## TEXTO EXTRAÍDO
========================
Cuando, según los cánones, fueron a recortarle la cabellera, se dieron cuenta con estupor de que era postiza; sin embargo, a la mañana siguiente, al entrar los fieles en la Anastasis para los oficios, encontraron al recién consagrado Máximo, que estaba ocupando la sede de Gregorio como nuevo obispo de Constantinopla. Pronto se entera el Santo de lo ocurrido, y, lleno de pesar y en parte también desalentado, piensa en retirase inmediatamente de su sede para pasar de nuevo a su añorada soledad, pero el pueblo le hace quedar casi por la fuerza: “Quédate, quédate —le gritaban—; de otro modo, a la vez que contigo, se nos marchará también la Trinidad,”
Las cosas se arreglan cuando en diciembre del 380 llega a Constantinopla el emperador Teodosio, que hace en seguida imponer su recto criterio. El arriano Dentáfilo tuvo que salir de la ciudad, Máximo es confundido públicamente y, desde entonces, los católicos obtienen todas las iglesias con los bienes que les eran anexos. El mismo Teodosio acompaña a Gregorio a la cátedra episcopal, entre una multitud que aclamaba delirante. Desde ahora, como antes en la reducida Anastasis, la elocuencia del Nacianceno va a resonar libremente durante cinco meses en la amplia nave de la iglesia de Santa Sofía.
Con el fin de asegurar un triunfo tan significado contra el arrianismo, el emperador hace que se reúna un concilio general, que había de ser el segundo ecuménico de Constantinopla, del año 381. Lo preside Melecio de Antioquía, jefe de una facción semicismática de Oriente. Ante las instancias de Roma, de San Ambrosio, de Milán, de los obispos occidentales y de muchos orientales, con San Gregorio a la cabeza, se logra hacer, por fin, un pacto entre las distintas banderías. Pero era mucho conceder, sobre todo ante la Iglesia de Roma, y, de hecho, muchos obispos siguieron en su pertinacia, con gran disgusto de todos. San Gregorio, que había sido el mediador entre todos ellos, recibiendo siempre buenas palabras, se disgusta ante las bajezas, la hipocresía, las intrigas y la vida mundana de tales obispos, “que deglutían como bandada de garzas y gritaban como bandada de avispas”. El Santo no puede resistir aquella situación y empieza a echar de menos otra vez su soledad, sacando el propósito de volverse a ella, de una vez y para siempre. Sus mismos enemigos le preparan pronto una oportunidad para ello. Abiertamente, y por parte de algunos obispos egipciacos, que habían llegado de improviso cuando ya hacía tiempo que el concilio estaba abierto, se empezó a discutir sobre la legitimidad de la elección del mismo San Gregorio para la sede de Constantinopla, ya fuera porque primeramente había ocupado aquella otra de Sásima, o ya porque, siendo obispo de la ciudad, había sido derrocado, según ellos legítimamente, por Máximo el Cínico. Era fácil romper tan débiles y fútiles pretextos, pero el Santo, tomando el suceso como un signo especial de la Providencia, se contentó con responder humildemente: “Arrojad a Juan al mar, y pronto volverá la bonanza.” Y allí mismo toma el camino del desierto. Era en junio del 381.
========================
## REGISTROS
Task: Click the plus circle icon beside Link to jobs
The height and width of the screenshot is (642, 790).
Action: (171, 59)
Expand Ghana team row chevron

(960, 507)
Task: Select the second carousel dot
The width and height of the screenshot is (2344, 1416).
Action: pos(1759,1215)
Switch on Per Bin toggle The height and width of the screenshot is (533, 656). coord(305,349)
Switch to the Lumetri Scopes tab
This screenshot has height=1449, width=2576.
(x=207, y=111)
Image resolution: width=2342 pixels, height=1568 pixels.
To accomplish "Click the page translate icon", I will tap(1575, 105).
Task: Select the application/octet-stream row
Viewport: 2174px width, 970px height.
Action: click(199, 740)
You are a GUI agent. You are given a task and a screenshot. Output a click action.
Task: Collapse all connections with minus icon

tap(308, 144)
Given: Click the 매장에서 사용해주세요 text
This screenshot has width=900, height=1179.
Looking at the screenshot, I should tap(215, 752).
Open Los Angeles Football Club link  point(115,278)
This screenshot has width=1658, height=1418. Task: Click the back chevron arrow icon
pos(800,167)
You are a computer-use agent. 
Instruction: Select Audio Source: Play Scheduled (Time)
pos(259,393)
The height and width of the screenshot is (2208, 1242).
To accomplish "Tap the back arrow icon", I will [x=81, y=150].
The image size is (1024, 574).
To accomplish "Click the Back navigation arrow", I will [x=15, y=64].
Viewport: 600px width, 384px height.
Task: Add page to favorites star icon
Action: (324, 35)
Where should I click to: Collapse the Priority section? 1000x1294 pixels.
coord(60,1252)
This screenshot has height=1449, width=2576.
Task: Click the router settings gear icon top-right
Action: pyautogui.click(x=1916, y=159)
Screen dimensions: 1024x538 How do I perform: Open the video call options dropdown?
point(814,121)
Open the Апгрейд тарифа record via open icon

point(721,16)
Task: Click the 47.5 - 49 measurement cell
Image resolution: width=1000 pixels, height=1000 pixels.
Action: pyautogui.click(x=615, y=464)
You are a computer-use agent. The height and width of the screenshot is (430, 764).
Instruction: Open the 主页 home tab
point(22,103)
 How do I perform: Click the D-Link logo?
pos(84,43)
========================
## SOLICITUD DADA 1
Según el texto sobre San Gregorio Nacianceno, ¿en qué mes y año llega el emperador Teodosio a Constantinopla?
## SOLICITUD DADA 2
Transcribe sin cambios el pasaje del texto sobre San Gregorio Nacianceno que va desde "Las cosas se" hasta "de Santa Sofía.".

## RESPUESTA COMPLETA 1
En diciembre del 380.

## RESPUESTA COMPLETA 2
Las cosas se arreglan cuando en diciembre del 380 llega a Constantinopla el emperador Teodosio, que hace en seguida imponer su recto criterio. El arriano Dentáfilo tuvo que salir de la ciudad, Máximo es confundido públicamente y, desde entonces, los católicos obtienen todas las iglesias con los bienes que les eran anexos. El mismo Teodosio acompaña a Gregorio a la cátedra episcopal, entre una multitud que aclamaba delirante. Desde ahora, como antes en la reducida Anastasis, la elocuencia del Nacianceno va a resonar libremente durante cinco meses en la amplia nave de la iglesia de Santa Sofía.